Number 2 can be tacked by creating safe no-blame processes (the Retrospect is a good one) where people can share what they have learned, both from success and from failure. Maybe also leaders can take the lead in demonstrating that the real crime is hiding failure rather than learning from it. So ensure, as part of your remote working KM framework, that teams hold their Retrospects. 
Numbers 3 and 4 can be tackled my ensuring that shared knowledge is acted upon, and that the act of sharing is publicly recognised as part of “doing a good job” (see example from NASA). This expectation needs to be set by managers and leaders, and should clearly apply to remote workers. If you have a recognition program for KM, then recognise those remote workers who went the extra mile and shared knowledge with others. 

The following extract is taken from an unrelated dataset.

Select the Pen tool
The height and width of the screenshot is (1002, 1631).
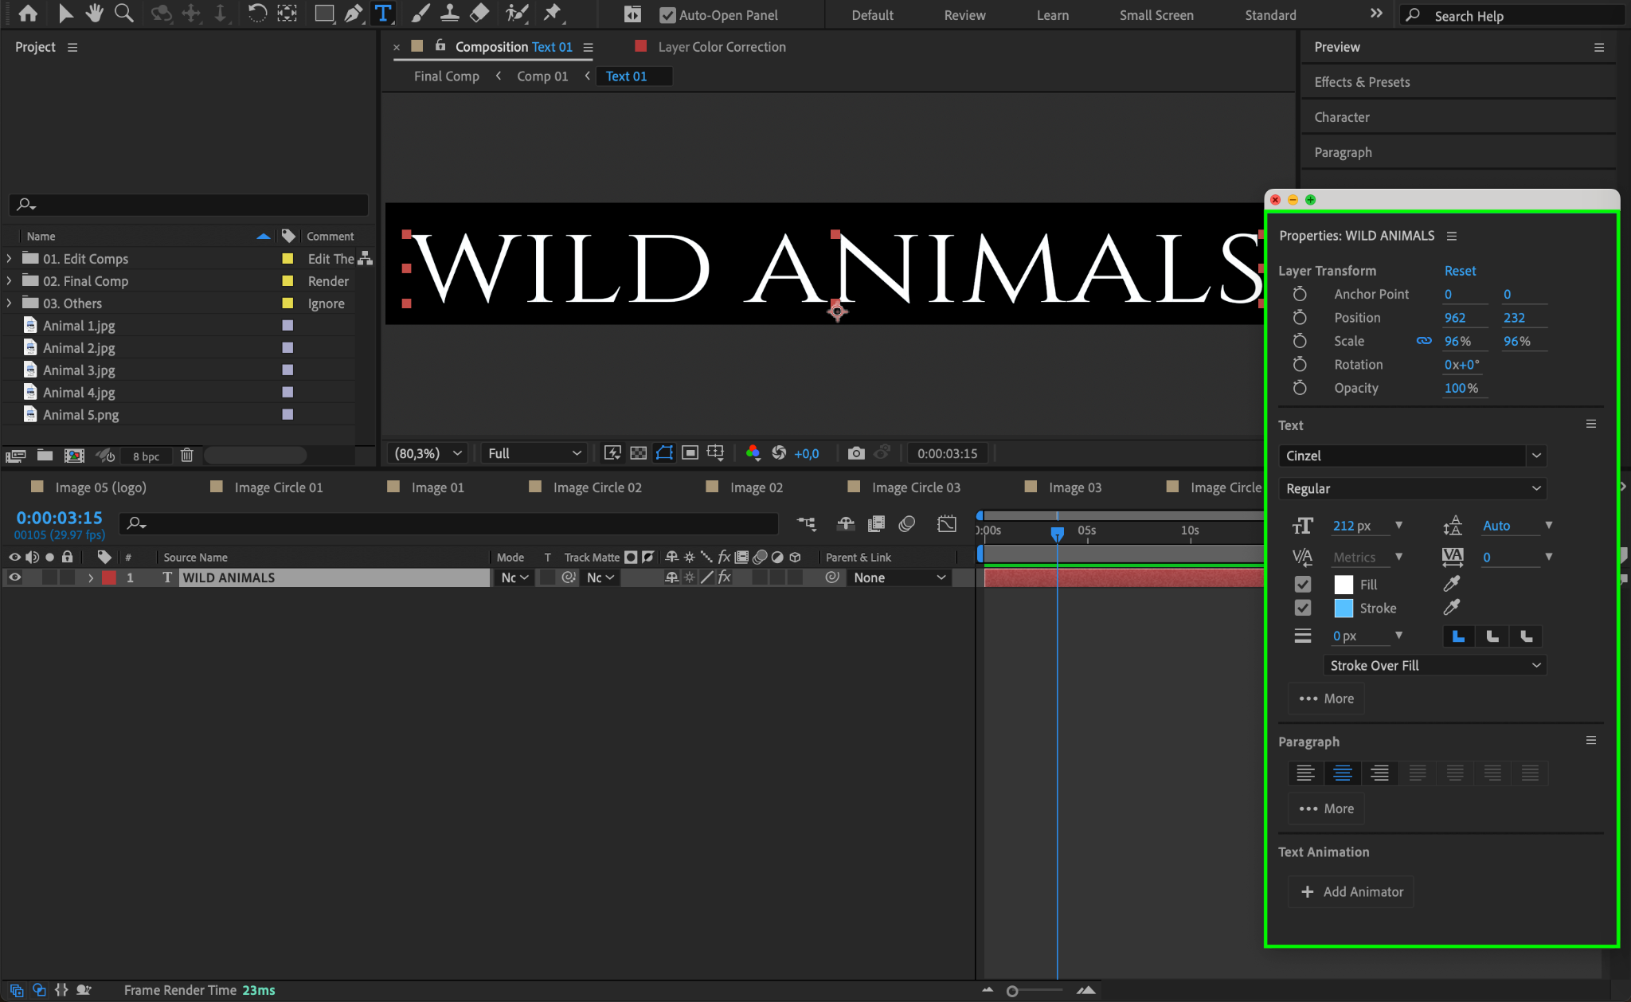tap(353, 13)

Number 5 I think is best tacked by building KM processes into the work program, so that they are seen as real work and expected activity. So, as above, even remote teams need to make time and space for KM.
Number 6 requires that your knowledge bases are complete, well managed, well presented, synthesised, and up to date. This is a lot of work if you are starting from scratch, but once you have knowledge domain owners identified, supported by communities of practice, then your knowledge bases should build up rapidly. 
Number 7 is a difficult one. Managers also feel their trust eroding. They may be tempted to micromanage more when their teams are remote. But hopefully, if you have a good KM framework in place, you should be able to reassure your manager that the knowledge you present is based on the best knowledge of the organisation, rather than just personal opinion. 

So beware the Trust recession as you move to remote or hybrid working, recognise the effect this may have on KM, and tune your KM framework accordingly.